Precedence between pratt and non-pratt combinators #923

jimmycuadra · 2025-12-02T02:24:35Z

jimmycuadra
Dec 2, 2025

The language I'm working on has list and map literals that are both delimited by square brackets:

["a", "b", "c"] // list literal
["a": "apple", "b": "banana", "c": "carrot"] // map literal

The elements of list literals are arbitrary expressions. The elements of map literals are two arbitrary expressions separated by a colon. However, I would like to change this syntax to use equals signs instead of colons, because I plan to use colons exclusively for future type ascription syntax. So instead it should be:

["a" = "apple", "b" = "banana", "c" = "carrot"]
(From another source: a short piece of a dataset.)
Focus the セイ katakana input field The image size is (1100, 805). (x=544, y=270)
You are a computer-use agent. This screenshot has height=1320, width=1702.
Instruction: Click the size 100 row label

The problem with this is that expr = expr is parsed as a binary assignment operation (implemented with the pratt combinator), so my parser just sees this as a list of assignment expressions. I can associate a numeric precedence for assignment using pratt, but the parser for map literals is a non-pratt combinator that comes first, and I'm not sure how to specify the precedence here. Ideally, I would like the above form to be seen as a map literal, and if the user really wants a list of assignment expressions, they should have to disambiguate it with parentheses:

[("a" = "apple"), ("b" = "banana"), ("c" = "carrot")]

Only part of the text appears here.